Although long rates have not risen as much as some Treasury bears may have forecast, the rise has still been sufficient to encourage a rise in bank share prices. The modestly steeper yield curve certainly helps bank sector profitability. Adding to the surge in banking shares has been the evidence that the very aggressive provisioning that banks took in the Q2 results may have been too aggressive. Many banks have been releasing some of these provisions in Q3, providing a tailwind to earnings, when it was a headwind before. Among a universe of 66 banks, 15 released reserves as reported by the end of October.

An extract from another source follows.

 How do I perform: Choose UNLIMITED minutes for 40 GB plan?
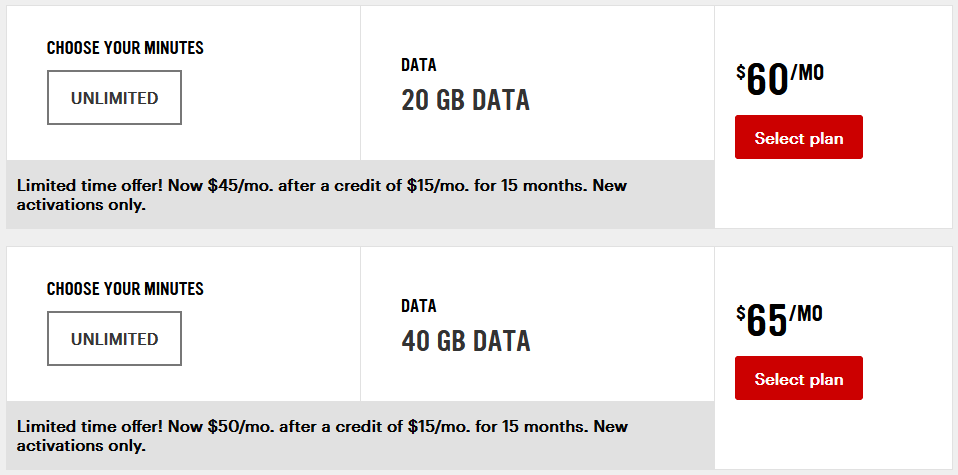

A significant feather in the cap of Asia was achieved with the agreement on the RCEP trade pact. The agreement between 15 countries that make up an area third of the world’s population (2.2 billion people) and GDP ($26.2 trillion) to form the world’s largest trading bloc was signed last week after several years of talks and preparation. There should be two mains reasons to take note of this agreement is something much more significant that just a piece of paper and a broad statement of intent. First, it comes in the wake of ousted President Trump’s high-profile removal of the US from the TCP. This agreement sends a strong signal from Asia that it has not lost faith in open trade as a growth engine. Second, some of the provisions in the agreement, as reported, are very consequential. For example, the agreement includes a tariff elimination of some 92% on goods, with 65% of service sectors fully opened with increased foreign shareholding limits.

The changes from RCEP, on the face of it, are not mere adjustments. While not nearly as market moving as vaccine news, they may well move the Asian economy another step or two forward as the global growth engine of choice for the next number of years. Apart from the hitherto more successful COVID response, the trade deal potentially paves the way for the region to be more integrated in the Chinese push for technological advance and further financial market liberalisation.